Wecom’s Award and What It Covers
The $195 million award will support new fiber construction across 17 project areas, spanning eight counties:
- Yavapai County: $49.5 million for approximately 13,000 locations
- Coconino County: $42.3 million for approximately 10,500 locations
- Mohave County: $24.5 million for approximately 6,500 locations
- Navajo County: $21 million for approximately 6,600 locations
- Pinal County: $20 million for approximately 19,000 locations
- Maricopa County (rural): $16.5 million for approximately 6,100 locations
- Gila County: $16.7 million for approximately 3,200 locations
- La Paz County: $4.8 million for approximately 700 locations
Arizona has concentrated large segments of its unserved areas into a manageable number of deployments. This approach allows providers like Wecom to plan multi-year buildouts that support regional redundancy, scalable capacity, and unified network architecture.
Fiber-Centric Strategy
The $195 million earmarked for Wecom represents more than individual service drops; it represents a significant expansion of Arizona’s overall fiber footprint. The BEAD program requires infrastructure that can support high-demand, low-latency uses for decades without major overhauls, which effectively positions fiber as the only scalable long-term solution for many rural regions.
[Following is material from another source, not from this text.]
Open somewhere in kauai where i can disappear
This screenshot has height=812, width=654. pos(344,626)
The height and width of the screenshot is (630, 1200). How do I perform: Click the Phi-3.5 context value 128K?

Arizona’s broadband office has emphasized several goals with this award cycle:
- Future-proof capacity for rural communities
- Network resiliency in wildfire, desert, and high-altitude regions
- Long-term cost efficiency over the life of the infrastructure
- Workforce development tied to ongoing construction and maintenance needs
Wecom’s projects will lay thousands of miles of fiber backbone and lateral extensions into communities that have historically relied on copper, fixed wireless, or satellite links—technologies that are increasingly unable to meet modern service benchmarks.
Arizona’s unserved areas are widely distributed and often located in high-cost, low-density regions. Tribal communities, mountain towns, and remote desert communities pose engineering and permitting challenges that can stall deployment without strong operational capacity.
The BEAD awards announced this month represent Arizona’s first large-scale attempt to address those gaps in a coordinated plan rather than through piecemeal projects. The total $967 million awarded in this round reflects a deliberate approach: concentrate funding into deployments that build durable, statewide fiber coverage rather than temporary or stopgap technologies.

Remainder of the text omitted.